注：文末有研究团队简介及本文科研思路分析

DNA在生物体内承载着遗传信息。而在体外，研究人员另辟蹊径将DNA作为一种生物材料用来构建纳米器件。在构建DNA纳米器件的众多方法中，DNA折纸技术独树一帜。具体而言，DNA折纸技术是指将多条短链DNA和一条长链DNA混合后，控制体系温度，利用短链与长链之间的碱基互补配对，将长链折叠成预先设计的二维或三维结构。由于DNA链化学合成价格相对低廉，DNA结构能够耐受pH、离子浓度在一定范围内的变化，DNA折纸技术已经被应用在超分辨荧光成像、载药、催化等领域。

通常一个DNA折纸结构仅包含一条长链作为骨架，这种策略有利于单个折纸结构的形成和稳定，但同时也限制了结构动态变化的可能性。为构建动态可控的DNA纳米器件，以往的研究将多个折纸结构分别单独合成，再将不同的结构组合在一起。多步合成的策略时间成本较高，且产率较低。
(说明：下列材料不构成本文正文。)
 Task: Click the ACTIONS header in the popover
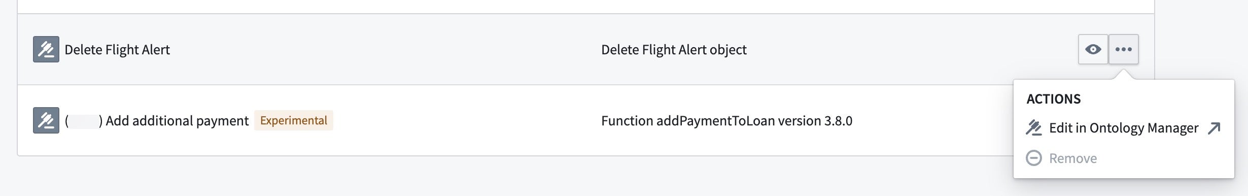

最近，耶鲁大学Chenxiang Lin团队的Qiancheng Xiong和Chun Xie等人提出了利用CRISPR-Cas12a处理DNA折纸结构，合成可控纳米结构的方法。他们首先证实了CRISPR-Cas12a能够在无差别地水解DNA单链的同时，保证DNA双链及折纸结构的完整性（图1a）。接着，用DNA折纸术构建了一个“糖葫芦”状的结构（图1b）。并以此结构为基础，加入适当的互补DNA链，选择性地将环与杆之间的连接链由单链变为双链，从而特异性地控制CRISPR-Cas12a在折纸上的作用位点，使指定的环脱离杆。为进一步扩展该方法的通用性，他们又构建了轮烷折纸结构，并证实了CRISPR-Cas12a有效释放了轮烷中的环状结构（图2a）。同时，他们将此方法扩展到了U形折纸结构，U形折纸双臂之间单链的拉扯使折纸过度弯曲，在水解掉单链后，折纸的双臂所成角度显著增大（图2b）。这一策略展现了将DNA折纸结构作为储能器件的可能性。
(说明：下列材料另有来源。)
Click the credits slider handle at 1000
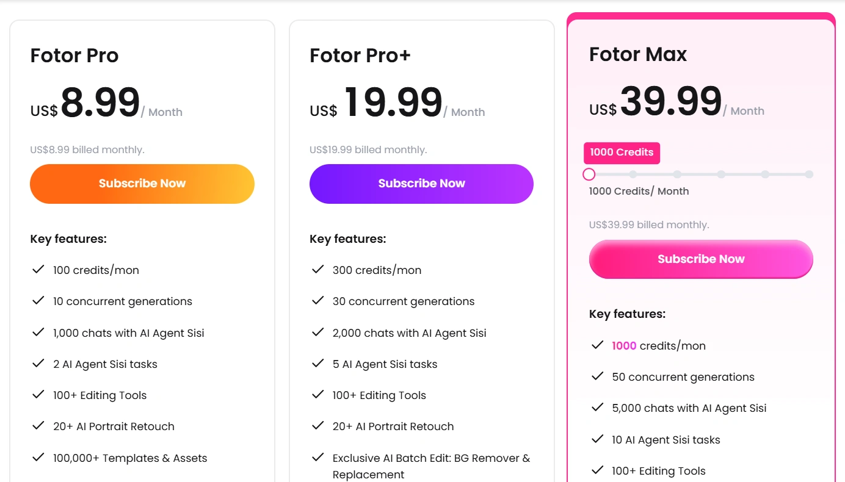click(589, 174)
图1. a) Cas12a选择性水解DNA单链; b) “糖葫芦”状折纸结构

图2. a) 轮烷折纸结构; b) U形折纸结构

鉴于CRISPR-Cas12a具有很好的生物相容性，同时DNA折纸结构作为一种有效的纳米尺度工具，Qiancheng Xiong和Chun Xie等人的方法可用于调控细胞膜或人工膜的形态，从而辅助研究膜转运机制；也可用于构建体内生物传感器件，通过细胞活动调控CRISPR-Cas12a活性，控制纳米器件的形态，从而达到检测或影响下游细胞功能的目的。
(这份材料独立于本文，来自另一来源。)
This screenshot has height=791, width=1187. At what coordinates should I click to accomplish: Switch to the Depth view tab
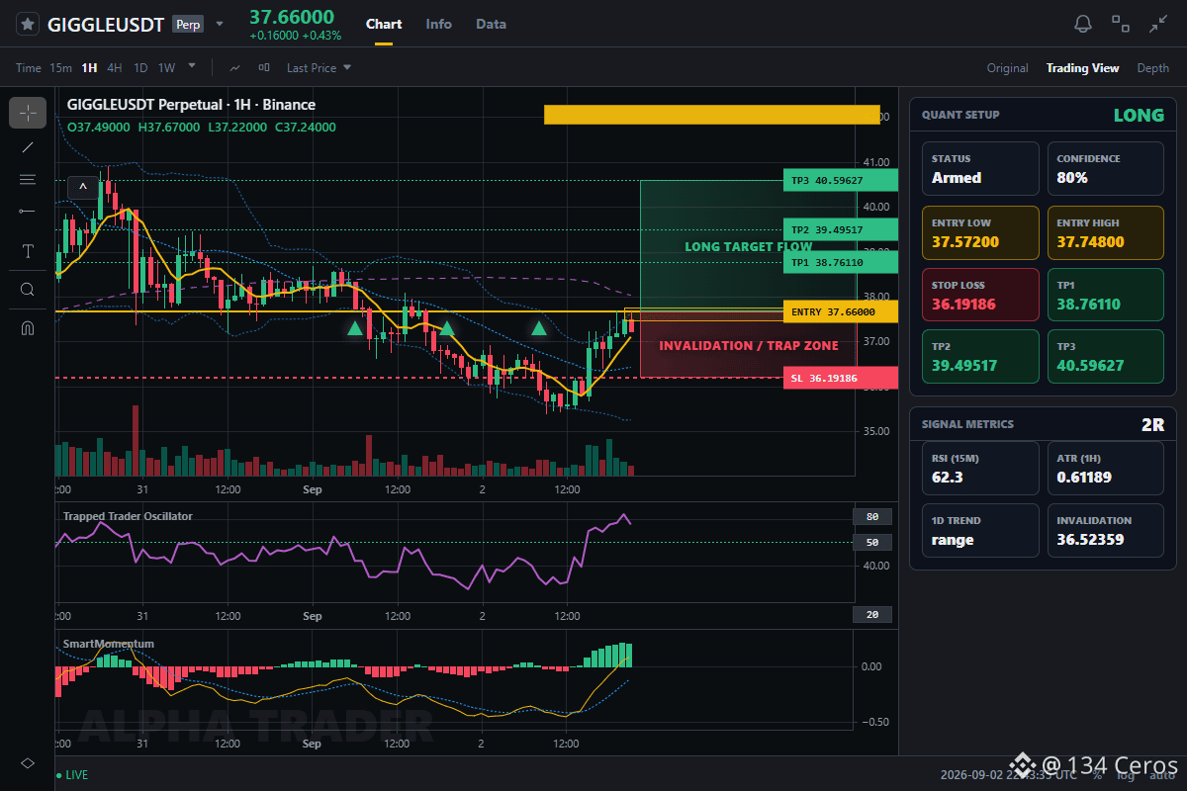coord(1152,68)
这一成果近期发表在Angew. Chem. Int. Ed. 上。

Chenxiang Lin团队简介

Chenxiang Lin，耶鲁大学细胞生物学系副教授。2009年于亚利桑那州立大学获得博士学位，2009年至2012年在哈佛医学院从事博士后研究工作，2012年起就职于耶鲁大学。Lin团队致力于发展DNA纳米技术在基础生物学，合成生物学及分子机器开发中的应用。研究领域包括DNA纳米技术、DNA自组装诱导的生物大分子可控组装，基于DNA纳米结构的成像标记，以及用合成生物学手段阐释生物大分子相互作用机理。

https://medicine.yale.edu/profile/chenxiang_lin/

https://www.x-mol.com/university/faculty/56259

科研思路分析

Q：这项研究最初是什么目的？或者说想法是怎么产生的？

A：在DNA折纸中，往往有部分长链骨架没有参与形成结构，而成为一段“尾巴”。这段多余的单链会影响到在电子显微镜下对结构的观察，有时还会导致预料之外的结构聚集。因此我们希望找到一种修剪DNA折纸结构的方法。同时使用这种修剪的策略，可以更方便的构建复杂的动态折纸结构。

Q：研究过程中遇到哪些挑战？

A：一个较大的挑战在于寻找到一种合适的酶，可以在不破坏DNA折纸整体结构的情况下，高效地切割DNA单链。在试验了多种蛋白酶以及DNA自切酶后，我们认为Cas12a可以很好的达到目的。

Q：该研究成果可能有哪些重要的应用？哪些领域的企业或研究机构可能从该成果中获得帮助？

A：DNA折纸作为一种纳米工具，可以与一些有机或无机材料研究领域，如磷脂膜、蛋白酶、纳米金等相结合，精细地控制纳米器件的排布或形态，构建仿生细胞系统、生物传感器、纳米导线等。